Minister of the Army
- In office 9 June 1921 – 2 September 1923
- Prime Minister: Takahashi Korekiyo Katō Tomosaburō
- Preceded by: Tanaka Giichi
- Succeeded by: Tanaka Giichi

Personal details
- Born: 6 April 1864 Hiratsuka, Sagami, Japan
- Died: 2 July 1944 (aged 80) Kamakura, Kanagawa, Japan
- Relatives: Masaharu Homma (brother-in-law)
- Allegiance: Empire of Japan
- Branch: Imperial Japanese Army
- Service years: 1886–1927
- Rank: General
- Conflicts: First Sino-Japanese War; Russo-Japanese War; World War I;

= Yamanashi Hanzō =

Japanese general (1864–1944)

Yamanashi Hanzō (山梨 半造) was a general in the Imperial Japanese Army, Army Minister and Governor-General of Korea from 1927 to 1929.

==Military career==
A native of Osumi District in Sagami Province (part of the present-day city of Hiratsuka, Kanagawa Prefecture), Yamanashi graduated from the former 8th class of the Imperial Japanese Army Academy in 1886. After serving in the IJA 5th Infantry Regiment, he graduated with honors from the 8th class of the Army Staff College in 1892. He was assigned to the IJA 4th Infantry Brigade and served in combat as an infantry platoon commander during the First Sino-Japanese War with the IJA 2nd Army.

After the war, Yamanashi's rise through the ranks was steady and rapid. He served in a number of administrative and staff positions, before being posted to Germany as a military attaché from 1898 to 1902.

During the Russo-Japanese War of 1904 to 1905, Yamanashi was vice chief-of-staff of the IJA 2nd Army and subsequently chief-of-staff of the IJA 3rd Division. He was promoted to lieutenant commander in late 1904. He returned to Europe immediately after the end of the war as military attaché to Austria-Hungary, serving from the end of 1905 to 1907, and again to Germany from 1907.

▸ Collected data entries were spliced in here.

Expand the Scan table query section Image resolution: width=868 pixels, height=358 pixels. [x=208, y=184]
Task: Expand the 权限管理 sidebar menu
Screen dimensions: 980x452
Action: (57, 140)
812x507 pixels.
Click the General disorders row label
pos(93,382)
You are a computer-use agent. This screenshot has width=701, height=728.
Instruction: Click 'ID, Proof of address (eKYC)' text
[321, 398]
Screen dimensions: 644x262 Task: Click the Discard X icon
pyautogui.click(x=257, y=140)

Yamanashi was promoted to major general in 1911, and assigned command of the IJA 30th Infantry Brigade. He was transferred to the IJA 1st Infantry Brigade the following year. After serving in a number of administrative positions within the Imperial Japanese Army General Staff, he was assigned as chief-of-staff of the IJA 18th Division at the Battle of Tsingtao in World War I. In 1916, Yamanashi was promoted to lieutenant general, and in 1921 he was promoted to full general.

==Political career==
From 1921 to 1923, Yamanashi served as Army Minister under the cabinets of Prime Ministers Hara, Takahashi and Katō Tomosaburō. As Army Minister, Yamanashi initiated reforms which cut 2200 officers and 60,000 men from the roster of the Imperial Japanese Army. This was equivalent to approximately five divisions, but as it was spread out across the entire army, the effects were less noticeable than the subsequent abolishment of four divisions outright by Yamanashi's successor, Ugaki Kazushige. Yamanashi also unsuccessfully attempted to challenge the entrenched concept within the Imperial Japanese Army that "spirit" (elan, or yamato-damashii) could prevail over deficiencies in modern weaponry or technology. However, at the end of his tenure, the Imperial Japanese Army was still behind the other major powers in terms of mechanization and aviation.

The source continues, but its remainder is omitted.